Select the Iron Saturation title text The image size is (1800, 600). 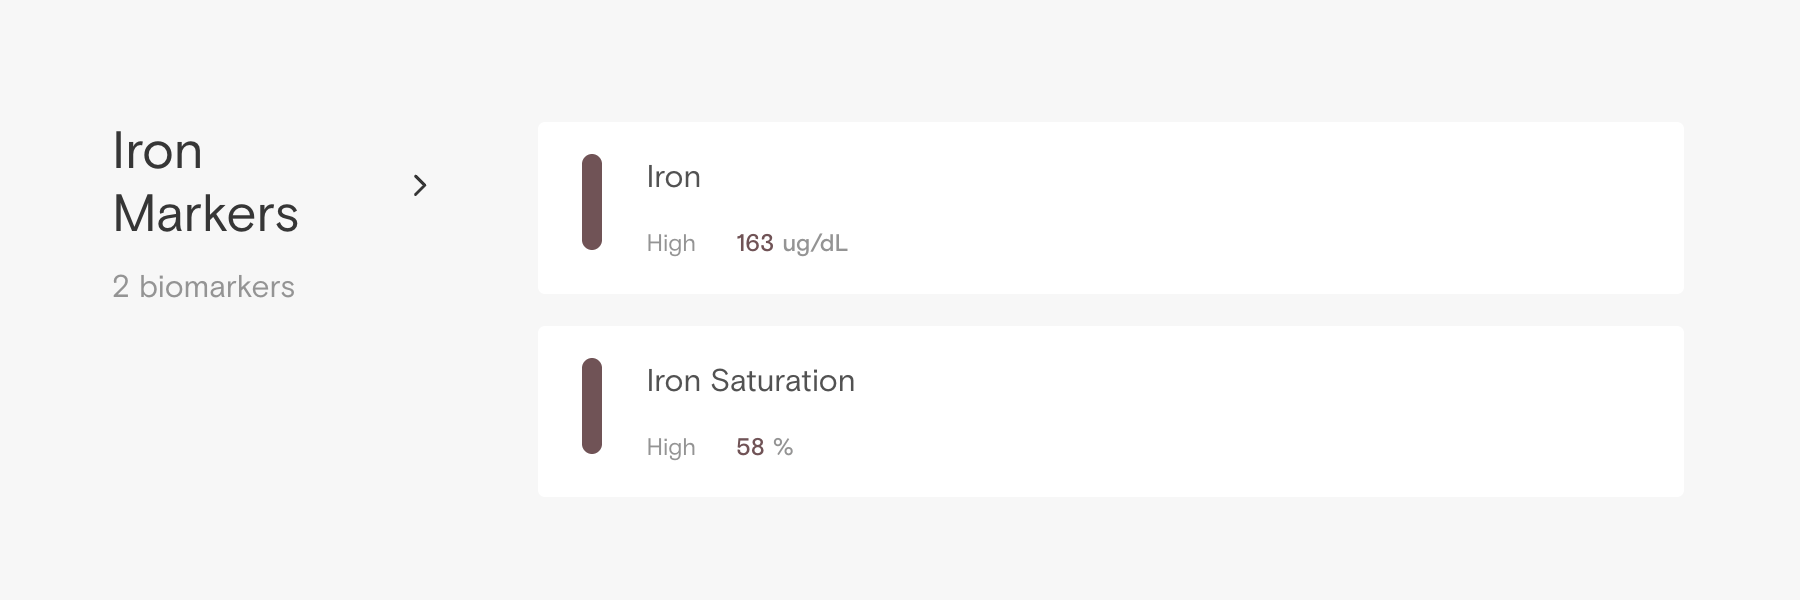tap(750, 381)
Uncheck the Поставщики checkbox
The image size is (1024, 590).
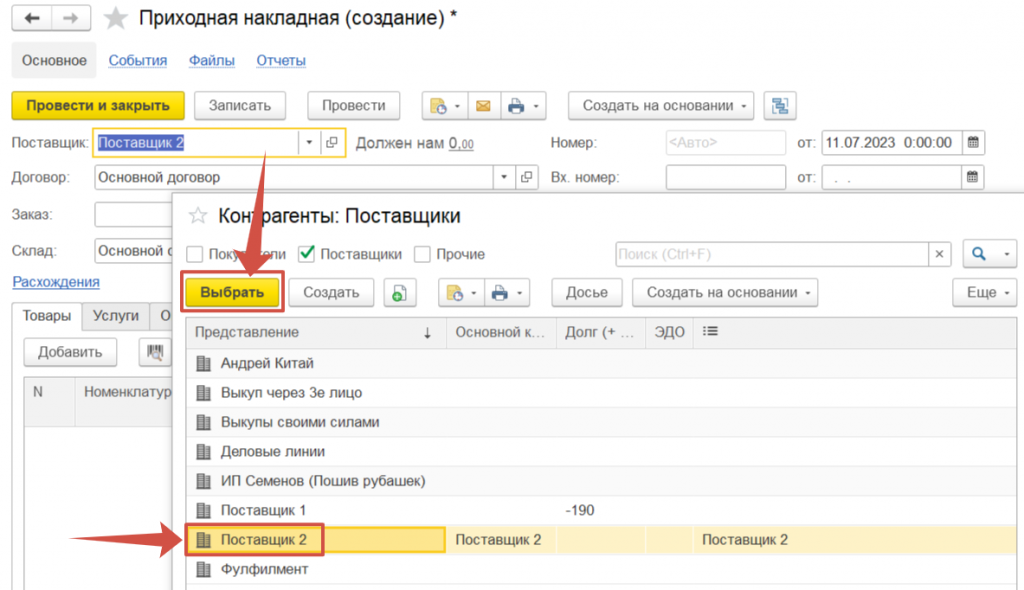(x=308, y=255)
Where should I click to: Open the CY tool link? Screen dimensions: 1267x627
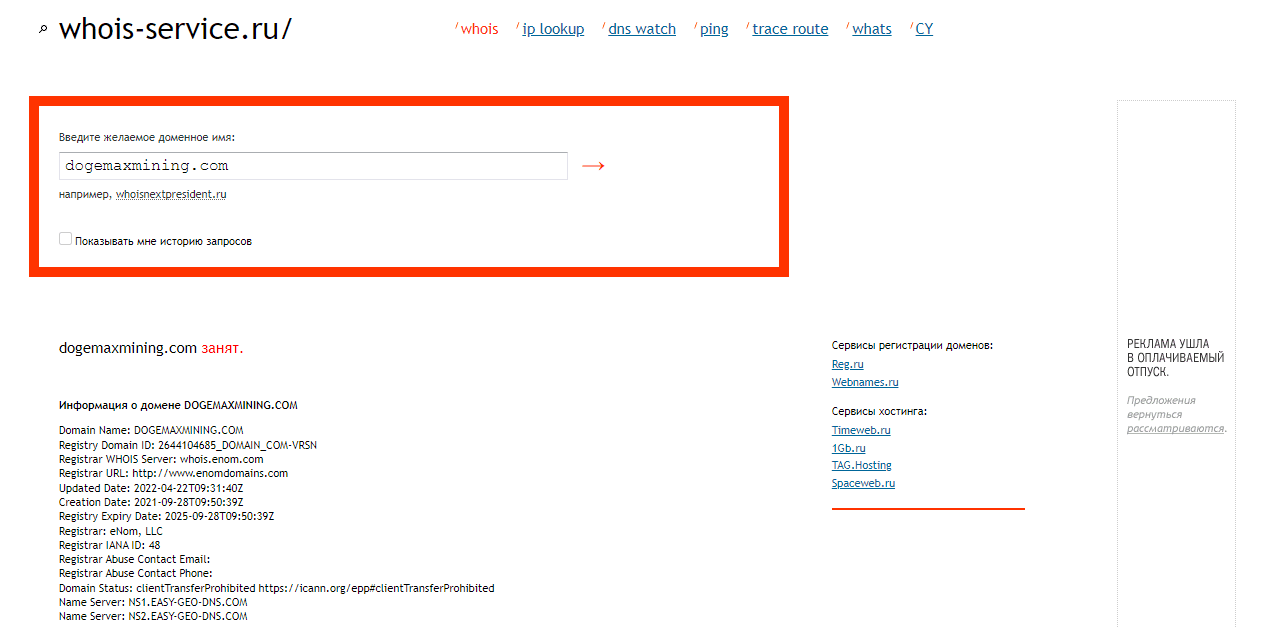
________________________________________
EXERCISE BRIEF - Reproduce the listing verbatim, starting with the line that contains "Uncheck the Поставщики checkbox" and going on through the end of the listing. Leave the pictures out of your answer.

TASK RESULT -
Uncheck the Поставщики checkbox
The image size is (1024, 590).
(x=308, y=255)
Where should I click to: Open the CY tool link? Screen dimensions: 1267x627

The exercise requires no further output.